Under a system of complete free trade Australia would of course be a much more specialised country. We would do fewer things, but do them better. We would, however, not necessarily become merely a quarry or a farm for the world's more industrialised nations. Australia exports now many industrial products -- including steel. Most of these industrial exports would continue. They already comprise roughly a quarter of what we export and should in fact become even more competitive if tariffs were abolished. This is because tariffs are a devaluation substitute and tariff abolition would necessitate a devaluation. A devaluation, however, would mean that our manufacturers would get more Australian money in exchange for overseas currency, so they could afford to cut their overseas price. Even if our exports of manufactured goods did not expand what is wrong with being a big supplier of primary goods? Expanding world populations and rising living standards ensure that food-producing industries have a great future. To be a primary producing country may in fact be a great advantage and the highroad to wealth.

We now know also that tariff cuts are politically practicable. The twenty-five per cent tariff cuts ordered by the ALP government are a great departure from traditional trade-union protectionist policies, but they do set a precedent which others could follow. Any government that has the interests of the Australian consumer -- and that means all of us -- at heart will continue the program of gradual tariff cuts until the Department of Customs and Excise has been completely abolished.


** Events have since overtaken this comment. In the early 1970's Keynesian anticyclic policies did seem to be working in the Australian economy. Very soon after that they stopped working, however, and it is now clear that the principal government policies needed to secure low rates of unemployment are continuing pressure on labour-market rigidities and maintenance of a stable money-supply.

Most unemployment is in fact caused by government meddling -- usually but not entirely under Leftist influence. Official disincentives to employment such as payroll tax, generous welfare payments to the unemployed and the unrealistically high minimum hourly rates of pay enacted under strong union pressure are the biggest influences preventing full employment in Australia in the early 21st century.

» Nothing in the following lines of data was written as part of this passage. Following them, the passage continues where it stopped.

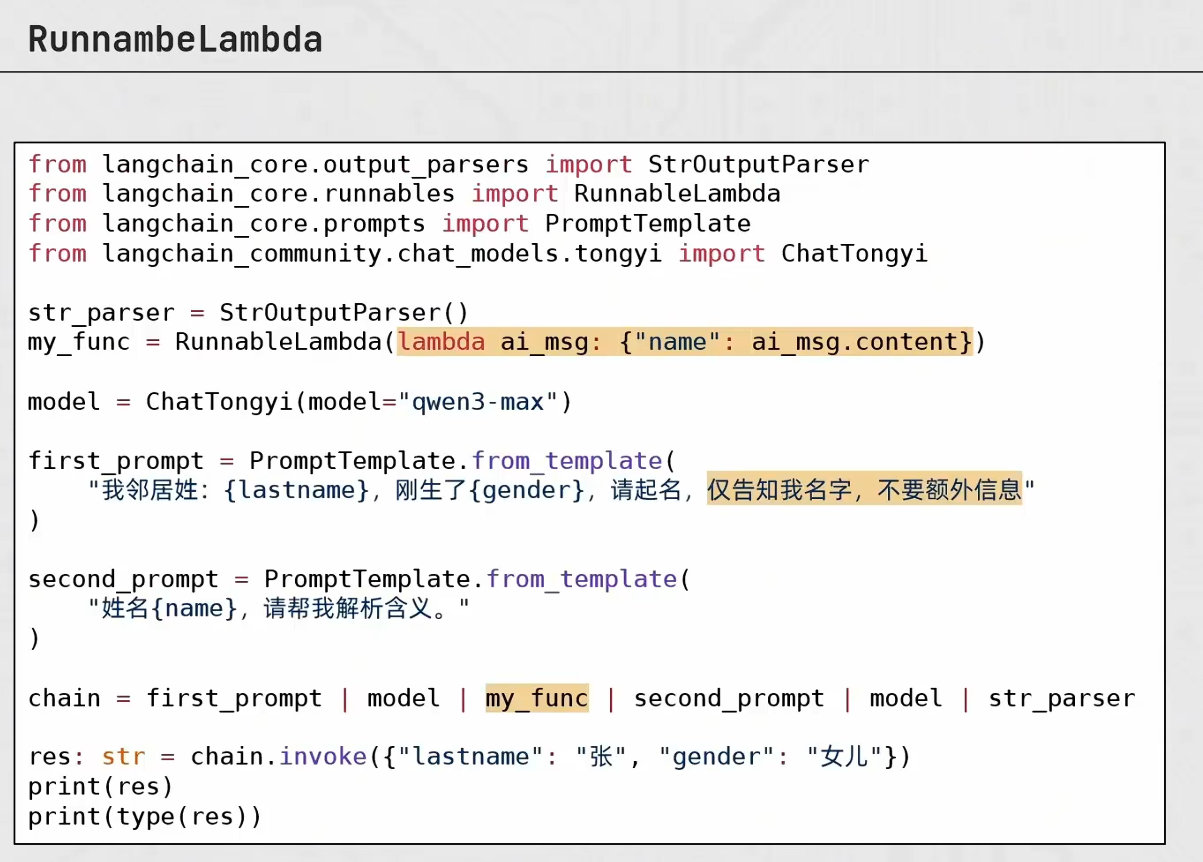Click PromptTemplate in the third import line
Viewport: 1203px width, 862px height.
648,223
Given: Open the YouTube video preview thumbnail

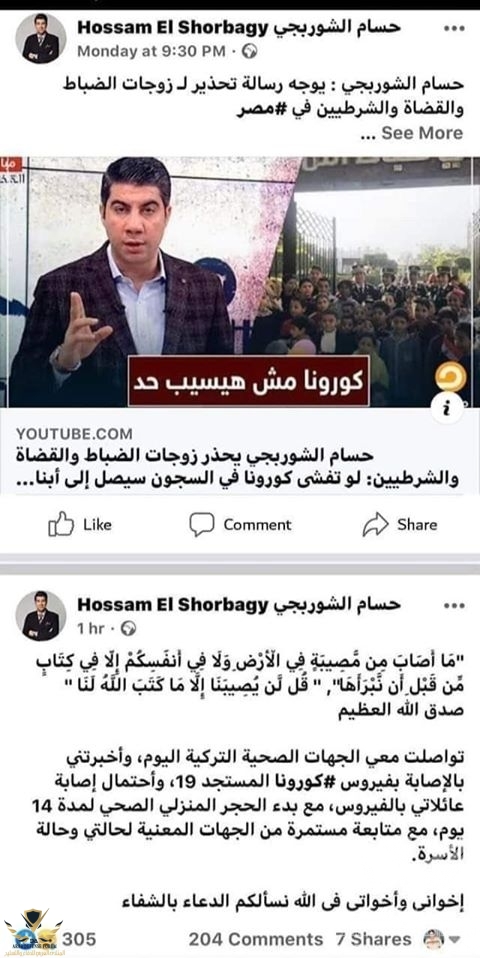Looking at the screenshot, I should tap(240, 282).

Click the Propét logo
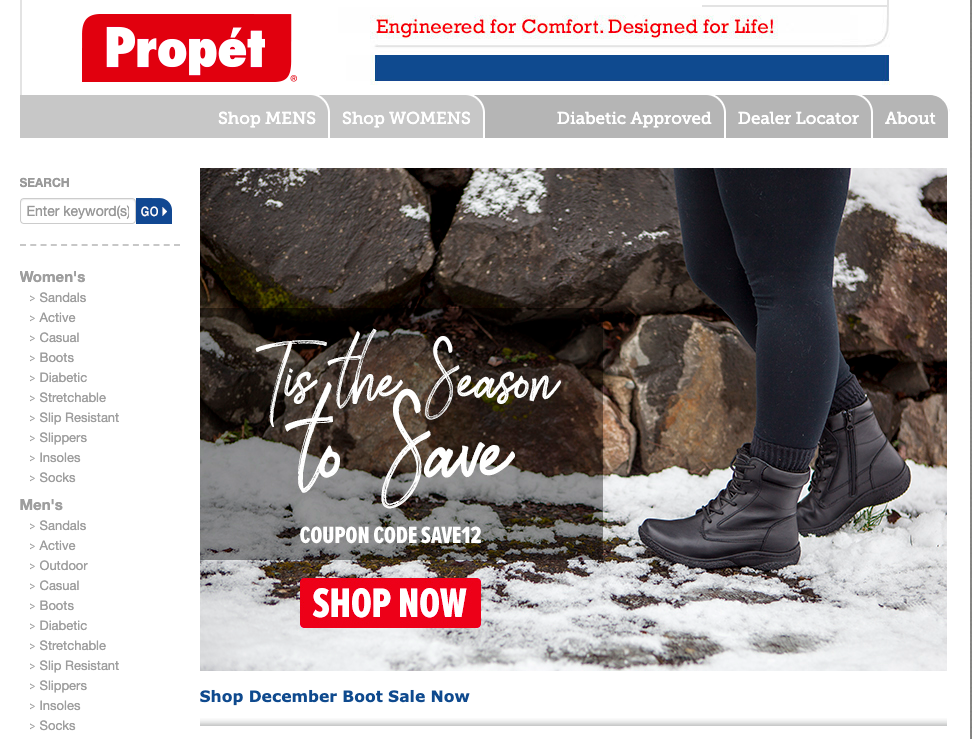[x=187, y=48]
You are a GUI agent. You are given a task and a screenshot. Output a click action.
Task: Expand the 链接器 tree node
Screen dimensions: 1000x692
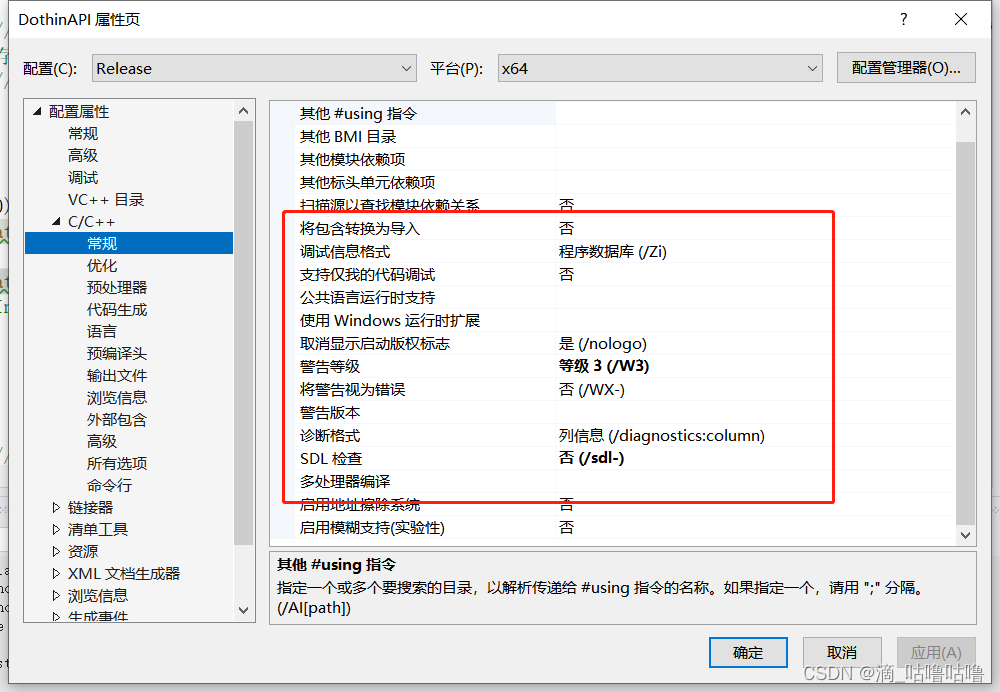click(56, 507)
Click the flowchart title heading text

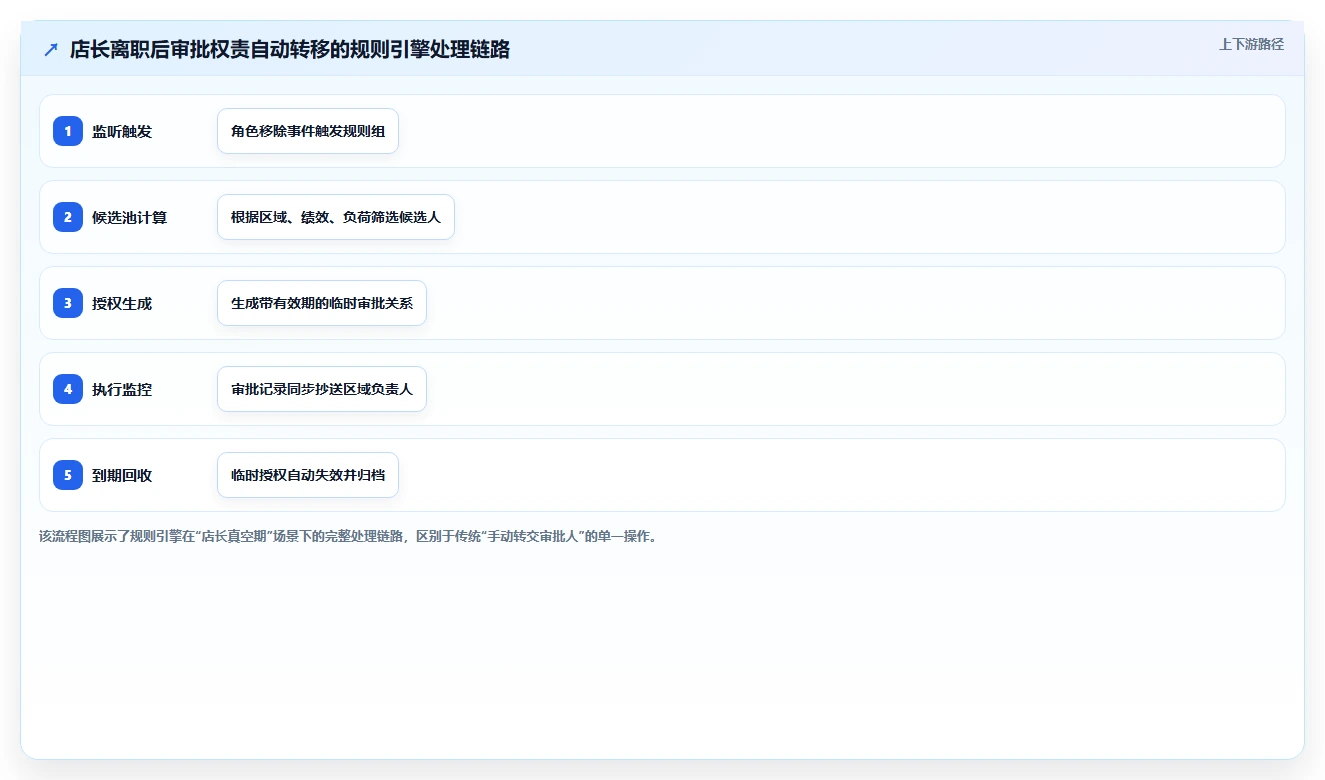pos(290,50)
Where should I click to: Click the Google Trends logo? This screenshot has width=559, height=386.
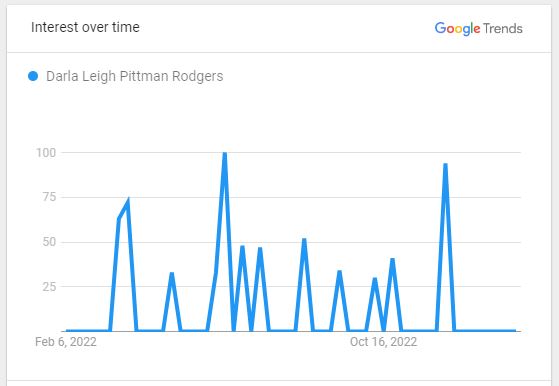(x=478, y=29)
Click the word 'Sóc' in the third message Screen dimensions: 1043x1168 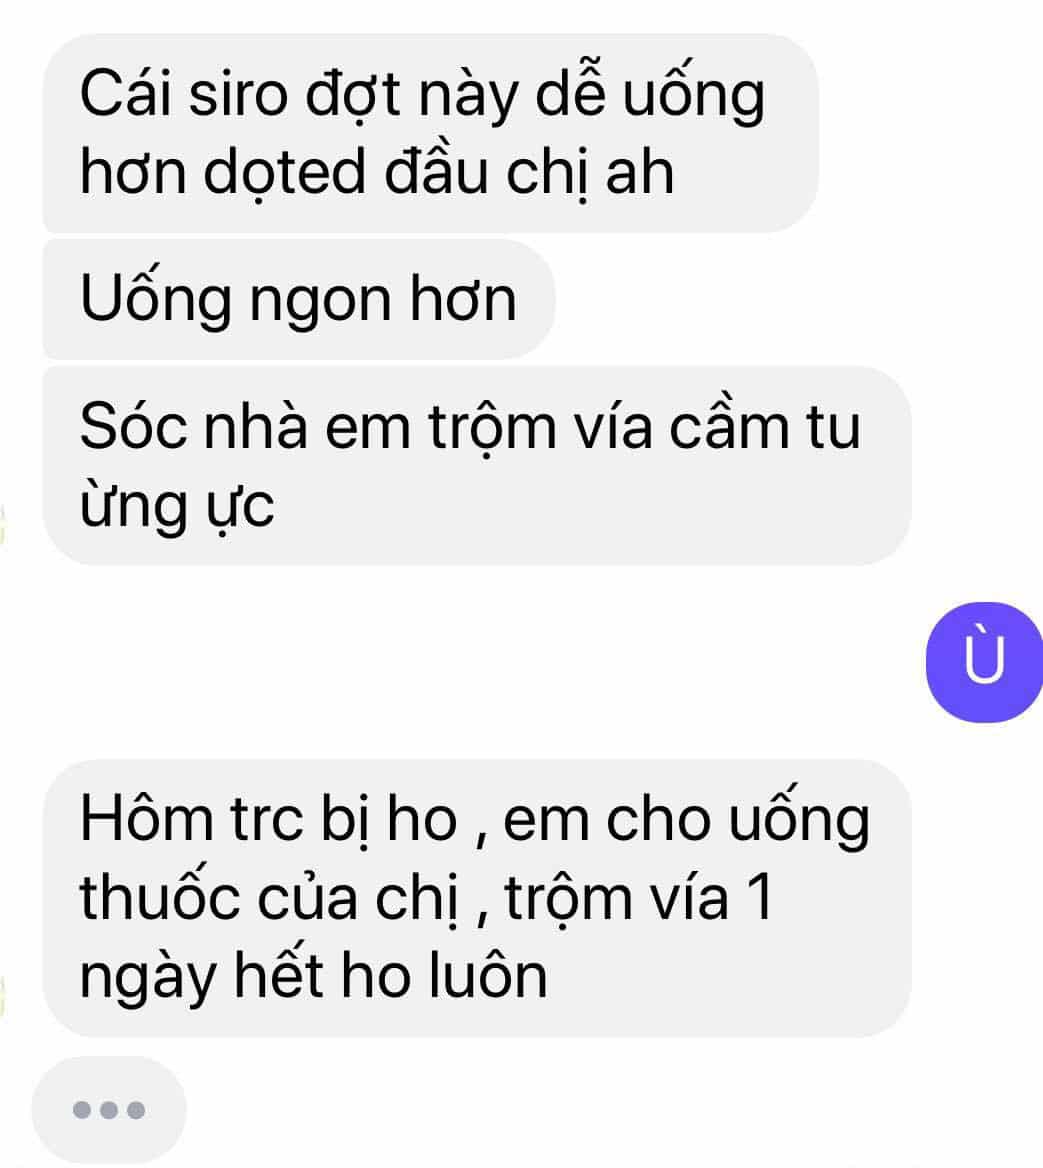point(133,427)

It may also be noted that in the 30 years since the chapter above was written, Australia did greatly reduce its level of tariff and other protection to industry but -- thanks largely to labour market reform -- still had a level of unemployment that was lower than many if not most other affluent countries. The most instructive comparison was with the heavily protected European Union. Did the high EU levels of protection mean that EU countries had low levels of unemployment? Far from it. The level of unemployment in most EU countries was in fact roughly DOUBLE the Australian level. So much for protection!